SET EXERCISE » Please repeat every one of the items below word for word, leaving out the pictures.

# Start of RAW RECORDS

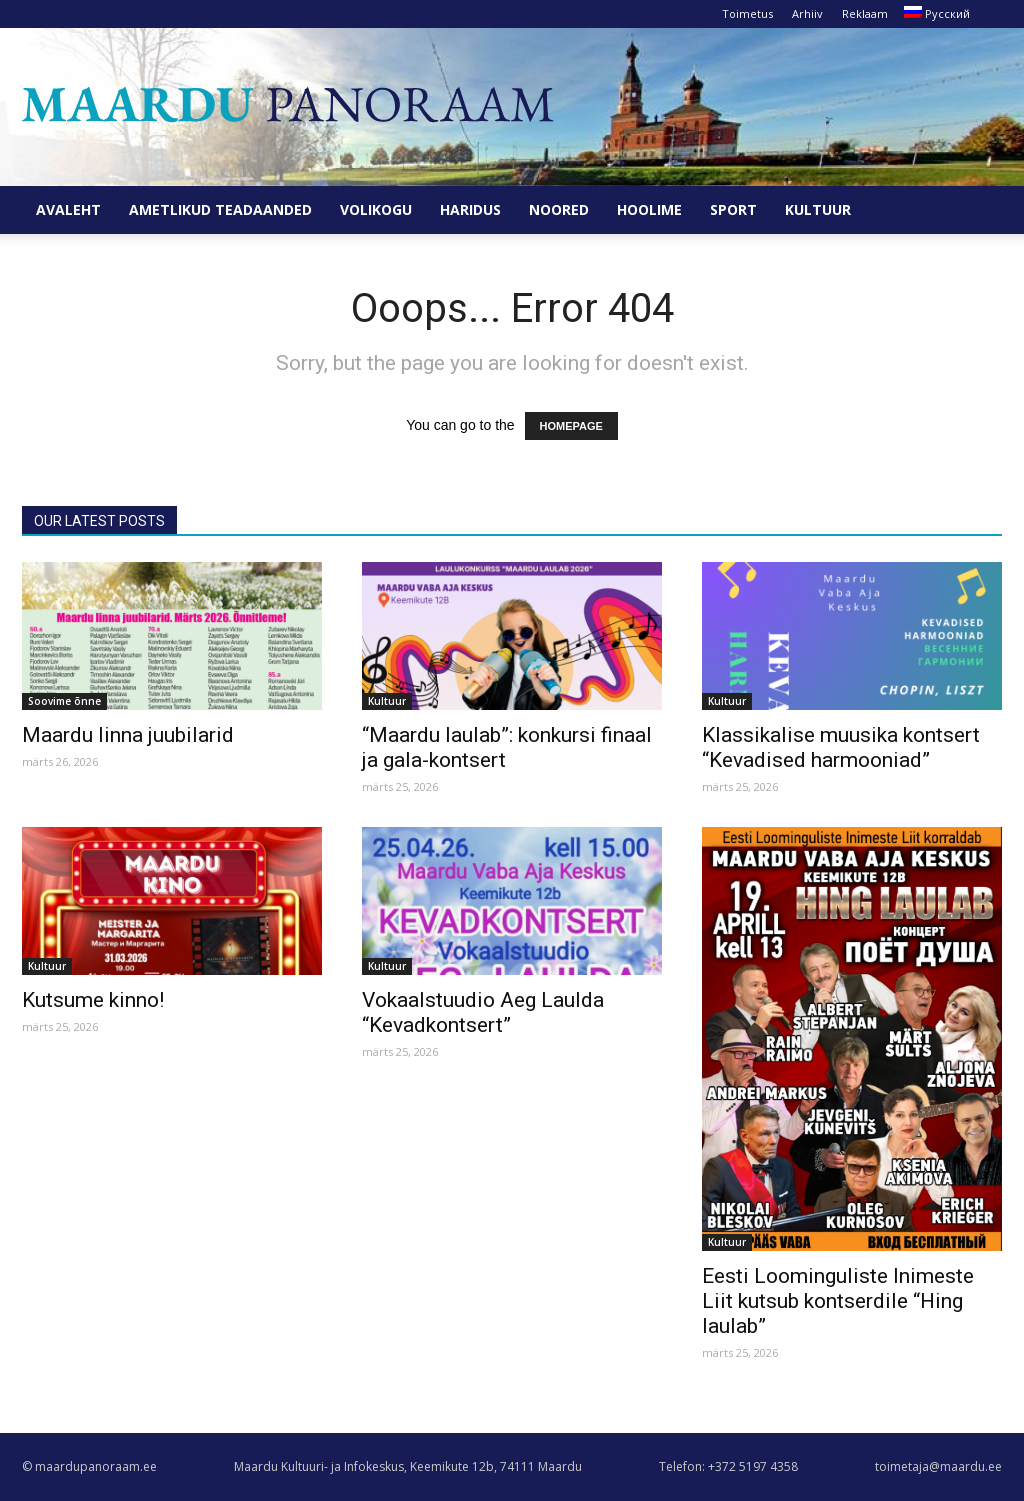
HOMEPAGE (571, 426)
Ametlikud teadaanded (220, 209)
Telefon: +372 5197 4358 (728, 1466)
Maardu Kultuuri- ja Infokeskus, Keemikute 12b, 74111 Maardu (408, 1466)
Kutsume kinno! (93, 1000)
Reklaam (865, 13)
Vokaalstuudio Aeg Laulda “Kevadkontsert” (483, 1012)
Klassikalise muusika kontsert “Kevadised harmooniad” (841, 747)
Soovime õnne (64, 701)
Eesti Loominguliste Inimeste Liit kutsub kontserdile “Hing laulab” (838, 1301)
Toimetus (747, 13)
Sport (733, 209)
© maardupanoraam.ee (89, 1466)
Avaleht (68, 209)
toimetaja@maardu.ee (938, 1466)
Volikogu (376, 209)
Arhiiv (807, 13)
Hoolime (649, 209)
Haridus (470, 209)
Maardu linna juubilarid (128, 735)
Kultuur (818, 209)
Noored (559, 209)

# End of RAW RECORDS

ANSWER FOR THIS EXERCISE »
HOMEPAGE (571, 426)
Ametlikud teadaanded (220, 209)
Telefon: +372 5197 4358 (728, 1466)
Maardu Kultuuri- ja Infokeskus, Keemikute 12b, 74111 Maardu (408, 1466)
Kutsume kinno! (93, 1000)
Reklaam (865, 13)
Vokaalstuudio Aeg Laulda “Kevadkontsert” (483, 1012)
Klassikalise muusika kontsert “Kevadised harmooniad” (841, 747)
Soovime õnne (64, 701)
Eesti Loominguliste Inimeste Liit kutsub kontserdile “Hing laulab” (838, 1301)
Toimetus (747, 13)
Sport (733, 209)
© maardupanoraam.ee (89, 1466)
Avaleht (68, 209)
toimetaja@maardu.ee (938, 1466)
Volikogu (376, 209)
Arhiiv (807, 13)
Hoolime (649, 209)
Haridus (470, 209)
Maardu linna juubilarid (128, 735)
Kultuur (818, 209)
Noored (559, 209)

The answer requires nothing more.